Das Fragezeichen unter «Heinr.» ist berechtigt, denn wenn der amtierende Untervogt gemeint war, dann müsste «H» für «Hans» (oder «Hans Jakob») stehen. Ganz schlüssig ist diese Auflösung jedoch auch dann nicht. Denn normalerweise nimmt man nicht zusätzlich zur Initiale noch einen Silbenanfang aus einem Namen, um ihn in einer Inschrift zu verewigen. Die Frage wäre dann also, was «S W» bedeutet hat. Die Initialen des Vornamens und Familiennamens seiner Ehefrau? Affaire à suivre.

Quellen 

  • OM Weiach, Ortsgeschichtliche Sammlung. Bestand Schulhefte: Heft VI Pfister  S. 2. [Handschrift; Weiach, zw. 1936 u. 1942]
  • Zollinger, W. (1954): Chronik des Jahres 1952. Abgeschlossen Sommer 1954. Typoskript. Zentralbibliothek Zürich, Handschriftenabteilung, Signatur: G-Ch Weiach 1952.
  • Zollinger, W. (1972): Weiach 1271-1971. Aus der Vergangenheit des Dorfes Weiach. Druckerei Akeret Dielsdorf 1972  S. 33.

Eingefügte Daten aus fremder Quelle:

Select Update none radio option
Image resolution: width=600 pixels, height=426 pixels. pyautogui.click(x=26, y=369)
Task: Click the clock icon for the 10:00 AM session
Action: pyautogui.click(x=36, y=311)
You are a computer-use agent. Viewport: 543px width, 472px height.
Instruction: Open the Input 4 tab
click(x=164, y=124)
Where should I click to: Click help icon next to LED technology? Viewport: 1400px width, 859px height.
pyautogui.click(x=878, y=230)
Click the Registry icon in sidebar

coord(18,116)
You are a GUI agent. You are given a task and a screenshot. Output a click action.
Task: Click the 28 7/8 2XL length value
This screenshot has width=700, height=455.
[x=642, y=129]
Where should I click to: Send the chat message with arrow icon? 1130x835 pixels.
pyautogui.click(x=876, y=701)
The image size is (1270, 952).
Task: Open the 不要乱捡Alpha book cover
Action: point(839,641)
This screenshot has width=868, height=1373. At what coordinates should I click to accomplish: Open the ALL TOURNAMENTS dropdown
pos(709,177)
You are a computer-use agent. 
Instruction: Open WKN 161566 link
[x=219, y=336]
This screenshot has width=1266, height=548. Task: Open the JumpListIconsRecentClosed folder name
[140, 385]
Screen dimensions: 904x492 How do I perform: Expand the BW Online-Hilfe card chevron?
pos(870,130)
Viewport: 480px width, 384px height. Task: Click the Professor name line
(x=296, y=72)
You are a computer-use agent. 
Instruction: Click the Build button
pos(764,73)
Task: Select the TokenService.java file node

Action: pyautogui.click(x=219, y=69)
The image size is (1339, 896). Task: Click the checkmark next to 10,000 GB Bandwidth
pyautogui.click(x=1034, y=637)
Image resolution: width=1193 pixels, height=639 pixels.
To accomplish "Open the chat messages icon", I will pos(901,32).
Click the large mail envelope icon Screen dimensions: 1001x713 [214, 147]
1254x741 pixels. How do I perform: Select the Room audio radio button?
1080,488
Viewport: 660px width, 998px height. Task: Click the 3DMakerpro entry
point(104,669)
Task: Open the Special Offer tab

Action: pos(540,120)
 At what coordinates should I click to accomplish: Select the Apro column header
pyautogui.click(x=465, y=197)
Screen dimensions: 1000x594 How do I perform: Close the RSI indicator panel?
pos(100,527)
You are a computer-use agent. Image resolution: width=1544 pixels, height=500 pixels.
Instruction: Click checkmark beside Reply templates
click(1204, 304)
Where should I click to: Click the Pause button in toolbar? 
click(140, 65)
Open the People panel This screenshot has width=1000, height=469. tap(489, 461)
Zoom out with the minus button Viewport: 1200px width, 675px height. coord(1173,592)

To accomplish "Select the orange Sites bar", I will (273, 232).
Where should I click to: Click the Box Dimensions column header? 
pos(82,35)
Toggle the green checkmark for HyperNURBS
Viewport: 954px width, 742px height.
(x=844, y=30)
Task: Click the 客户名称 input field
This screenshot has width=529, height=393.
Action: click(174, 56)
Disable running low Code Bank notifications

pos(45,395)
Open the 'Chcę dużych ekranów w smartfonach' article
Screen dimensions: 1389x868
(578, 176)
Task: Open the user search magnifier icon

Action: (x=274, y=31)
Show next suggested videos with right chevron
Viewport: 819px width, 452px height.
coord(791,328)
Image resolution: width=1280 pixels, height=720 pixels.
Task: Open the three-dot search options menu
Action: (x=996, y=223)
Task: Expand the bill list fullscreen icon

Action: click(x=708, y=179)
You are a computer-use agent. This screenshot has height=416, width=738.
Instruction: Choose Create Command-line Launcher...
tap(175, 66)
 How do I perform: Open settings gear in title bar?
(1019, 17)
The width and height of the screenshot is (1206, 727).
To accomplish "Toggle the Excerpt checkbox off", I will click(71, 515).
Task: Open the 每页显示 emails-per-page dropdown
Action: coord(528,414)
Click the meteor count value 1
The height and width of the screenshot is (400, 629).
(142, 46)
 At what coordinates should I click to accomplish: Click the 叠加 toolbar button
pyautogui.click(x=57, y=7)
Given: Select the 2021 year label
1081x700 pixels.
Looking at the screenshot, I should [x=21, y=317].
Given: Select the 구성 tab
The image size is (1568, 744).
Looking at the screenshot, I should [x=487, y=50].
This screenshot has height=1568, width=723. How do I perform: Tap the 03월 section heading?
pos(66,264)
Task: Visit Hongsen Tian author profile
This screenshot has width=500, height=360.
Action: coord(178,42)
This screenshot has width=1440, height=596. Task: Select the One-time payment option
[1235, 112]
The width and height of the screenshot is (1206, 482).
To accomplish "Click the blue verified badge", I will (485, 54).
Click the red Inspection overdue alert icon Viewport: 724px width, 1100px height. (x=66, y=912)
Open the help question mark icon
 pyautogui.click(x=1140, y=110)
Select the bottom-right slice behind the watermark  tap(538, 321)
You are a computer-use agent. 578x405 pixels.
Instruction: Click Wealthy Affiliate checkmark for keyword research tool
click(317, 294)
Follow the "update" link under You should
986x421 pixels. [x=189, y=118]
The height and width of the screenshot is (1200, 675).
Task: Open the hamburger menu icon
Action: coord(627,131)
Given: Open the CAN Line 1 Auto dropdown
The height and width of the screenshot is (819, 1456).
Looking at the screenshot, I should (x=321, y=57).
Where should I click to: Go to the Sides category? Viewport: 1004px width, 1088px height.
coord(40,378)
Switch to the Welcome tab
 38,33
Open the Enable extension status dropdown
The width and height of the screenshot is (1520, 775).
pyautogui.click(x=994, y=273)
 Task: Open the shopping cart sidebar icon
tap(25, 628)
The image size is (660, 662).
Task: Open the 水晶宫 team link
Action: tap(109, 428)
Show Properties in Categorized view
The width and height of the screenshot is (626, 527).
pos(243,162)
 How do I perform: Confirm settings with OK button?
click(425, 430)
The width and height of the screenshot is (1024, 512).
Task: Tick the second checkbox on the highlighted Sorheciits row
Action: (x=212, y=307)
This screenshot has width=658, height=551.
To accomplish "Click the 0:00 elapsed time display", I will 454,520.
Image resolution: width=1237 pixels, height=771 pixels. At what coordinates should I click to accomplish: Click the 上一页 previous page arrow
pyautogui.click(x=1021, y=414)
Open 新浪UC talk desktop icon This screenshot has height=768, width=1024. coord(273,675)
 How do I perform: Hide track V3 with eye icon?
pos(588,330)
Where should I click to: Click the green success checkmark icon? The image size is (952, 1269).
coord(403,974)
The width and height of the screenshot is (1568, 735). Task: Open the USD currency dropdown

Nachtrag vom 30. August 2021, 23:07

Aus welcher Art von Stein Brunnentrog und Brunnenstud gehauen wurden, ist nur summarisch bekannt.

Professor Francis de Quervain hat auf einer seiner Erfassungskarten «Brunnen aus Muschelkalkstein der Marinen Molasse» notiert.

Ob er einen bestimmten Brunnen meint oder diverse Brunnen, die er auf einem Dorfrundgang gesehen hat, als Muschelkalkstein anspricht, ist nicht klar. Die Fachgruppe Georessourcen der swisstopo (Erstellerin der über map.admin.ch aufrufbaren Datenbank) nimmt jedenfalls letzteres an (vgl. Link)

Quelle: de Quervain, F.: Gesteinsarten an historischen Bau- und Bildwerken der Schweiz. Aufzeichnungen 1954-1983. Hrsg. Institut für Denkmalpflege Eidg. Techn. Hochschule Zürich. Zürich 1984, Bd. 6, S. 232.